Objet de l'exercice:
D'après le passage proposé, depuis quel savant la Science a-t-elle pris un cours matérialiste ?

Passage proposé:
Ce « Plan de Travail » des Maîtres consistait à délivrer :

  • d’abord une autre approche du Spiritisme
  • puis un Enseignement devant éclairer la pensée spirituelle de l’Occident sur des vérités occultes.

1° — Une autre approche du Spiritisme. Pourquoi commencer par le Spiritisme ? Parce que le phénomène de la mort sensibilise tout un chacun et nul ne peut rester indifférent devant la perte d’êtres chers et devant l’issue de sa propre vie. Savoir que l’être humain n’est pas uniquement un amas de chair, de viscères, d’organes, d’os et un flot de sang mais aussi un ensemble constitué d’une substance subtile — invisible — dont la subtilité d’ailleurs suit une gradation continue en ténuité, ce tout servant de support, de « véhicule » à l’Esprit Unique, voilà un message que ce XIXe siècle par trop positiviste devait entendre. En effet, depuis Lavoisier, la Science prit un cours matérialiste et la négation de l’existence d’un monde invisible devenait l’assise de toute pensée « sérieuse ». C’était faire peu de cas de la souffrance humaine face à ce néant noir qui devait s’ouvrir devant chacun, pensait-on, après la mort.

Données enregistrées
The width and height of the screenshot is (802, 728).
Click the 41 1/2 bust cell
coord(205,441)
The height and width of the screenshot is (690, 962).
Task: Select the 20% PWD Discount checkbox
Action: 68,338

Solution détaillée:
Depuis Lavoisier.